Avant d’interroger avec Vaneigem une « INTERNATIONALE DU GENRE HUMAIN » (1998), relisons, plus de 50 ans après une première lecture fiévreuse, le « TRAITE DE SAVOIR –VIVRE A L’USAGE DES JEUNES GENERATIONS » (1967).De quoi s’agit-il, dans l’un comme dans l’autre livre ? De précipiter la fin d’une civilisation, pour en inventer une autre. Ce que nous tentons de faire ici.

De fait, Vaneigem précise d’emblée : « Le monde est à refaire : tous les spécialistes de son reconditionnement ne l'empêcheront pas. De ceux-là, que je ne veux pas comprendre, mieux vaut n'être pas compris. »
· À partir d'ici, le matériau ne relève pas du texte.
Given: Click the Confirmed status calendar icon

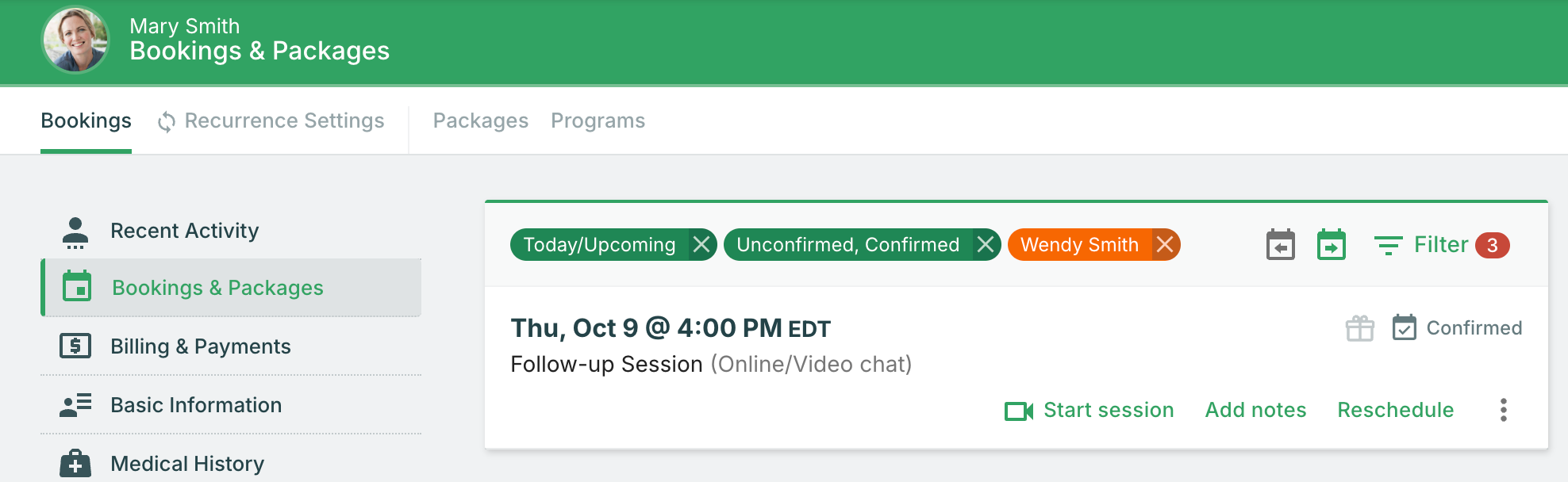Looking at the screenshot, I should pos(1404,327).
Ayant l’art de la formule, des extraits de son livre, comme le suivant, garniront les murs de 68 : « La lutte du subjectif et de ce qui le corrompt élargit désormais les limites de la vieille lutte des classes. Elle la renouvelle et l'aiguise. Le parti pris de la vie est un parti pris politique. NOUS NE VOULONS PAS D'UN MONDE OU LA GARANTIE DE NE PAS MOURIR DE FAIM S'ECHANGE CONTRE LE RISQUE DE MOURIR D'ENNUI. »

On sait l’influence de Henri Lefebvre, un des premiers à parler de « société de consommation » sur le mouvement situationniste : «Le bon sens de la société de consommation a porté la vieille expression «voir les choses en face» à son aboutissement logique : ne voir en face de soi que des choses. »

Cela que Vaneigem entend détruire : « Toute une éthique fondée sur la valeur marchande, l'utile agréable, l'honneur du travail, les désirs mesurés, la survie, et sur leur contraire, la valeur pure, le gratuit, le parasitisme, la brutalité instinctive, la mort, voilà l'ignoble cuvée où les facultés humaines bouillonnent depuis bientôt deux siècles. Voilà de quels ingrédients sûrement améliorés les cybernéticiens méditent d'accommoder l'homme futur. »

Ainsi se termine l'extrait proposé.